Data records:
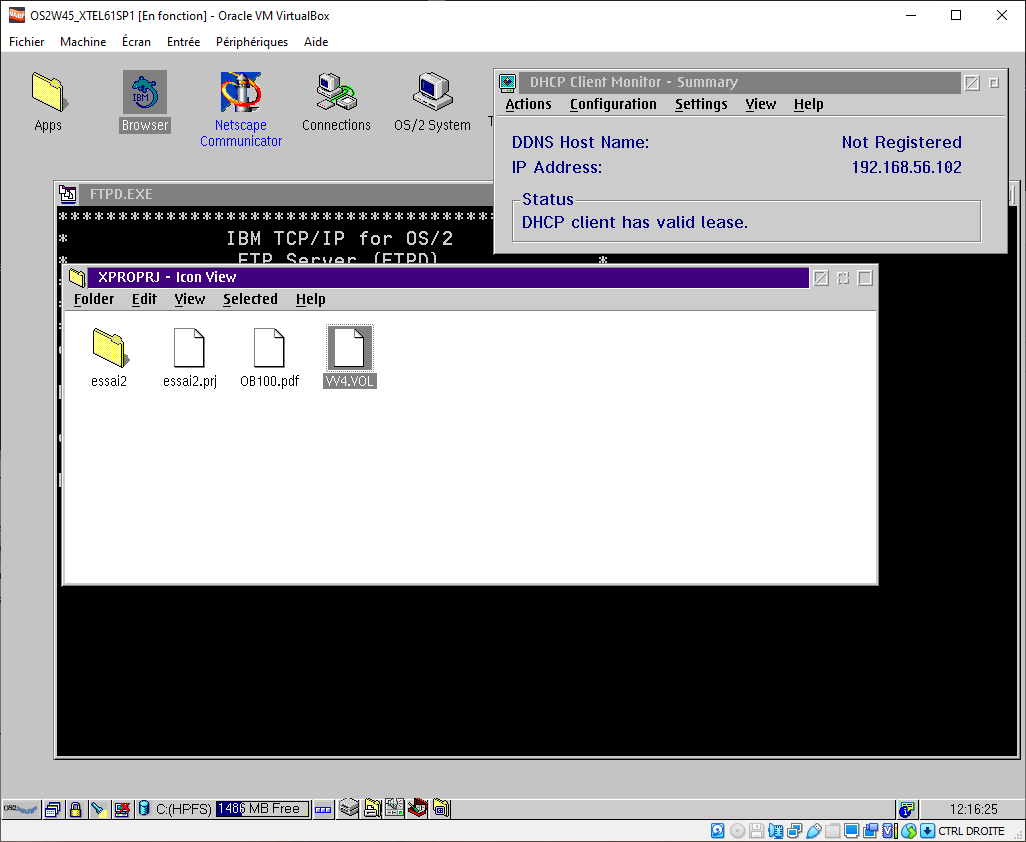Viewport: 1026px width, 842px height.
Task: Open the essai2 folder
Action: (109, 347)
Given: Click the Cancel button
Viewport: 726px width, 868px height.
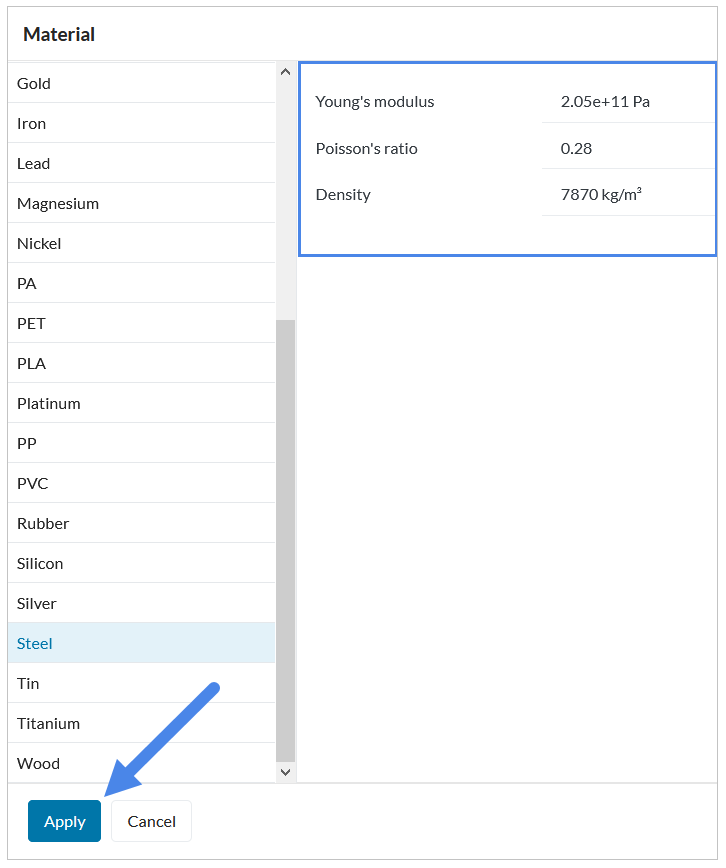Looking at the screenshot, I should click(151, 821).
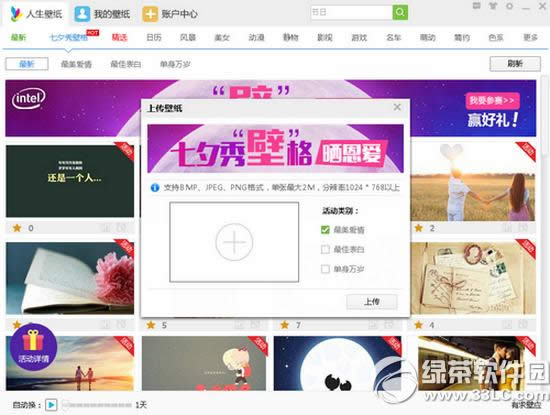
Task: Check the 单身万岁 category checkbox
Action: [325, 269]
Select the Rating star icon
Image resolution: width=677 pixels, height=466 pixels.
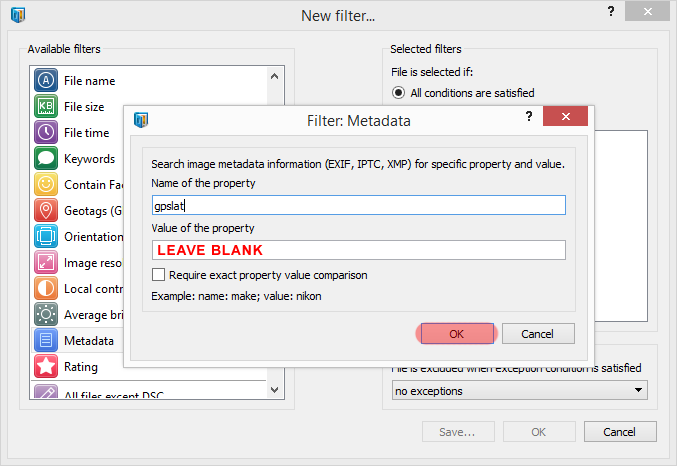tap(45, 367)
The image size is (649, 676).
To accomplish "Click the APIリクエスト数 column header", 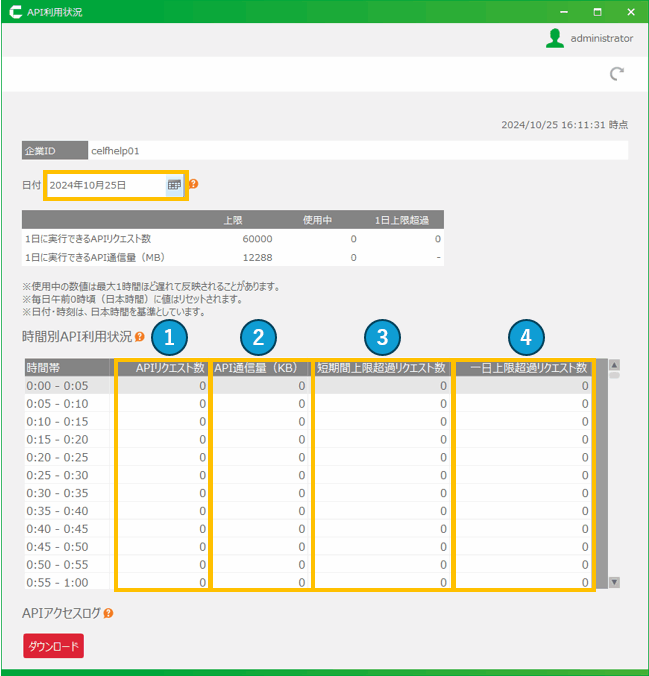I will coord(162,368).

Prompt: Reproduce, exactly and only, the lines of the records above starting at the line with "Given: Click the Cancel button" and ending at the line with "The image size is (649, 676).", both included. Leave every picture out.

The completed task:
Given: Click the Cancel button
Viewport: 726px width, 868px height.
Looking at the screenshot, I should click(151, 821).
Task: Check the 单身万岁 category checkbox
Action: [325, 269]
Select the Rating star icon
Image resolution: width=677 pixels, height=466 pixels.
tap(45, 367)
The image size is (649, 676).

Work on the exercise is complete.